What does the deadline fan base/engineers think of either of these ideas, or have another idea to add?

Thanks for the input,

-ctj

Hi Christopher,

In the short term there are a couple of approaches that come to mind.

One is to use the approach you suggested. You could use pre/post-Task scripts to log whatever metadata to a database for each Task. There will be some cost that is not accounted for, such as the time between when a VM instance boots and when it picks up a Task, and also any idle time between Tasks. This is probably the most flexible solution in the short-term, since you have total control over what is logged.
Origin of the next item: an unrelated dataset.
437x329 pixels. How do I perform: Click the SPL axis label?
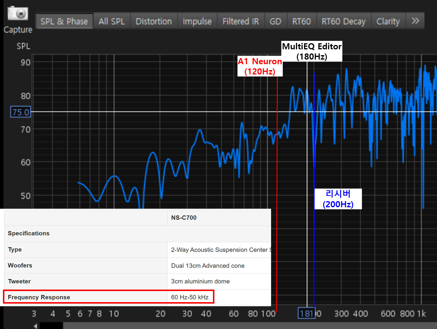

Another approach would be to set up separate cloud regions for your projects in the Provider Configuration in Deadline. These can point to the same physical data center if desired, but must point to separate projects within your cloud account. Then configure Deadline Pools and Groups so that Jobs for one project go to one cloud region and Jobs for the other project go to the other cloud region. Your billing for the projects will then be separated at the cloud provider.

We currently have a design document that is in review to enhance the cloud budgeting feature set for Deadline. In the first iteration this will primarily support interval-based budgeting (ie., only spend up to $X each month, or only spend $X in the next 45 days, or whatever). While this does not directly address your request, it lays the foundation for detailed historical logging of cloud usage. This foundation, if approved, could then be further extended to support hierarchical metadata in a subsequent enhancement to the cloud budgeting feature set.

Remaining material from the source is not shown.